Marksans Pharma Subsidiary Gains UK MHRA Approval for Cetirizine
Filing Summary
Marksans Pharma Ltd announced that its UK-based wholly owned subsidiary, Relonchem Limited, has received Marketing Authorization from the UK Medicines and Healthcare products Regulatory Agency (MHRA) for its product Cetirizine Dihydrochloride 1 mg/ml Oral Solution. This authorization allows Relonchem to market the product in the UK. Marksans Pharma is engaged in the research, manufacturing, and marketing of generic pharmaceutical formulations globally, with facilities approved by major regulatory agencies.
Marksans Pharma Ltd announced that its wholly owned subsidiary, Relonchem Limited, based in the UK, has received Marketing Authorization from the UK Medicines and Healthcare products Regulatory Agency (MHRA) for its product, Cetirizine Dihydrochloride 1 mg/ml Oral Solution. This authorization permits the marketing of the product in the UK.

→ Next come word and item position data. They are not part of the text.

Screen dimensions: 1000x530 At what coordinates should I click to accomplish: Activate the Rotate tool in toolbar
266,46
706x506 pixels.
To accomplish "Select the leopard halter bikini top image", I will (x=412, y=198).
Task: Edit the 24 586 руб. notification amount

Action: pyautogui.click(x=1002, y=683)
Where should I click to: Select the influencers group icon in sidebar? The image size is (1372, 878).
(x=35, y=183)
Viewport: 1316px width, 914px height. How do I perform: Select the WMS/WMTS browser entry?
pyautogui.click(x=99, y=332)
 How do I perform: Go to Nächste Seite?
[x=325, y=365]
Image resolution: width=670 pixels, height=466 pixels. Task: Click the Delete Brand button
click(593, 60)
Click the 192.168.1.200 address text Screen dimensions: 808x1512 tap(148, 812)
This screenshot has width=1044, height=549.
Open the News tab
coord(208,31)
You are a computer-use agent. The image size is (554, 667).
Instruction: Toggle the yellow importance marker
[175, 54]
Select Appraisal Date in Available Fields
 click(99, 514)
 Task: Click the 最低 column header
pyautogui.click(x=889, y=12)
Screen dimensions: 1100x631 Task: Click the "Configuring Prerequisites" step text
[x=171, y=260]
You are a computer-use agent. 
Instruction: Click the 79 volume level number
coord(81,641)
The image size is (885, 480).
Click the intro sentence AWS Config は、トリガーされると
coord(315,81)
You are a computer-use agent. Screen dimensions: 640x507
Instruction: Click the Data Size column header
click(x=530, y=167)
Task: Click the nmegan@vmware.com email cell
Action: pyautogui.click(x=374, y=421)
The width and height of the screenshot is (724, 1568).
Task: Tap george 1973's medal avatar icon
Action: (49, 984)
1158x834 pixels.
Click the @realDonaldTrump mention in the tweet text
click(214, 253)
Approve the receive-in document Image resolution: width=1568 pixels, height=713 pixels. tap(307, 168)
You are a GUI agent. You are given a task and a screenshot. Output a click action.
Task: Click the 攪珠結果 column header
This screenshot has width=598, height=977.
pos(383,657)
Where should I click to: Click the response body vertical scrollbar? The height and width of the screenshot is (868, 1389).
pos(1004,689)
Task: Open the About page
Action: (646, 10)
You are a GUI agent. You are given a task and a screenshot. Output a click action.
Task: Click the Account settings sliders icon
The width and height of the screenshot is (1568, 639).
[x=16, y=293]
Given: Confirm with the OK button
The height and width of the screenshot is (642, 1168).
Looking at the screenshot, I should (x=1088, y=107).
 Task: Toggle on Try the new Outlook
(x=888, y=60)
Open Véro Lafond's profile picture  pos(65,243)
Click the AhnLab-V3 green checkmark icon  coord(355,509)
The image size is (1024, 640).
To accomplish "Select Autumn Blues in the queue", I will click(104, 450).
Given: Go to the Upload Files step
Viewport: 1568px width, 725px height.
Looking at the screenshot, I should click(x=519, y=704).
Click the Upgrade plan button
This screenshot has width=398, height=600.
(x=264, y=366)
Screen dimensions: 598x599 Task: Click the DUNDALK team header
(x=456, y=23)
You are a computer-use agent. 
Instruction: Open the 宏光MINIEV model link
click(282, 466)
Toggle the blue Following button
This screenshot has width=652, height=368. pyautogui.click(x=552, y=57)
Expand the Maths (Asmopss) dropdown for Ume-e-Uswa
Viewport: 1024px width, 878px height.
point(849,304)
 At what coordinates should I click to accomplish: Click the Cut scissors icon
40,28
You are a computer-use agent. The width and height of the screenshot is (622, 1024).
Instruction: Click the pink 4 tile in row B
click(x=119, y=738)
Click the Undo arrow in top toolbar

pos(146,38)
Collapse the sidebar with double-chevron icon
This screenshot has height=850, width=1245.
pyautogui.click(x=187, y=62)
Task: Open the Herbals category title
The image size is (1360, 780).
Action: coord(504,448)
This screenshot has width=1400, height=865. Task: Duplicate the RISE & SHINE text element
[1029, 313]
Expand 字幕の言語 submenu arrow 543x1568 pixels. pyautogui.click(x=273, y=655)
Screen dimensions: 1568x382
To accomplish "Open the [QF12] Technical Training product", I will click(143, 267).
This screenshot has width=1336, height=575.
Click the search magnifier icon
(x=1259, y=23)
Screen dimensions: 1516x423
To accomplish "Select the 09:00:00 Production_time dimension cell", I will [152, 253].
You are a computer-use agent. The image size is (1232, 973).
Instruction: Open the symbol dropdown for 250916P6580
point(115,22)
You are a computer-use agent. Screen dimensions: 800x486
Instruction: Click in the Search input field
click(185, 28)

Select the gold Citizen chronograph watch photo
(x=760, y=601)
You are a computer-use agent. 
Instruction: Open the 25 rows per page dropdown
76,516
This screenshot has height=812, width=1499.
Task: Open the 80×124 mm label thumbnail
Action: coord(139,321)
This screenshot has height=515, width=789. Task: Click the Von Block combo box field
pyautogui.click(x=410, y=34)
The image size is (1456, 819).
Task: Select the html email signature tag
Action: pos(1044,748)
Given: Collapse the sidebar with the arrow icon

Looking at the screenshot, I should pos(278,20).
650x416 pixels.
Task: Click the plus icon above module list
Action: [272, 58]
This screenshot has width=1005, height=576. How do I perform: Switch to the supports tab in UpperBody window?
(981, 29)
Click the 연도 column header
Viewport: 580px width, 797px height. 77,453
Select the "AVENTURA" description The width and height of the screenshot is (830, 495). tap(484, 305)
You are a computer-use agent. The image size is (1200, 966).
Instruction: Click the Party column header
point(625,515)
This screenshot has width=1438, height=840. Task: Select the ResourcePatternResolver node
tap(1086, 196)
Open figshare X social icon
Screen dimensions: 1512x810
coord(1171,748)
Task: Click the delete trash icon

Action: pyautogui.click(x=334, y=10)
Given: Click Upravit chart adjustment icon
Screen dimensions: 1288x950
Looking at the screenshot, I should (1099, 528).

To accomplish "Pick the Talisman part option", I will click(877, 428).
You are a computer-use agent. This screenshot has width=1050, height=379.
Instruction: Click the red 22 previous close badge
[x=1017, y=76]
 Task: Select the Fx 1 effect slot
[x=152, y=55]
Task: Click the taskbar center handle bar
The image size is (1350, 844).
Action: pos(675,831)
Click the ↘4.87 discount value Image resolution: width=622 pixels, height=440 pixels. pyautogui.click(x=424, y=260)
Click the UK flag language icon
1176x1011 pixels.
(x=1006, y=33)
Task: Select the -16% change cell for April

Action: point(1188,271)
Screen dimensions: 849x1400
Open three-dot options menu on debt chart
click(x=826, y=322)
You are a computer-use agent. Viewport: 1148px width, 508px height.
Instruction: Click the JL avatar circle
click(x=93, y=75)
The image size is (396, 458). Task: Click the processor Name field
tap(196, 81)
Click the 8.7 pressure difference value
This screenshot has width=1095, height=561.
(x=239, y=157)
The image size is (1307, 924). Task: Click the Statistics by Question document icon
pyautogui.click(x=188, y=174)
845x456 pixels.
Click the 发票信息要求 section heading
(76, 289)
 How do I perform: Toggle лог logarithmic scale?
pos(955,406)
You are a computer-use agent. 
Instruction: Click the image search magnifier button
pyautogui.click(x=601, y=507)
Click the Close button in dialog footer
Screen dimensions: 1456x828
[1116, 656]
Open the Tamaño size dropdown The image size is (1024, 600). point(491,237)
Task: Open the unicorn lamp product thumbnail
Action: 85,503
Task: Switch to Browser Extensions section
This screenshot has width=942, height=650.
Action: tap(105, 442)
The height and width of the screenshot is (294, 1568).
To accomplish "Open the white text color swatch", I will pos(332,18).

The announcement was made on November 20, 2025. The authorization is specific to the oral solution form of Cetirizine Dihydrochloride at a concentration of 1 mg/ml. The product is intended for use in the UK market following this regulatory approval.
Marksans Pharma Ltd is engaged in the research, manufacturing, and marketing of generic pharmaceutical formulations in global markets. The company operates manufacturing facilities in India, the USA, and the UK, which are approved by several leading regulatory agencies, including the USFDA, UKMHRA, and Australian TGA. Marksans Pharma’s product portfolio includes major therapeutic segments such as cardiovascular, central nervous system, anti-diabetic, pain management, gastroenterological, anti-allergies, upper respiratory, oncology, and antibiotics. The company markets these products globally.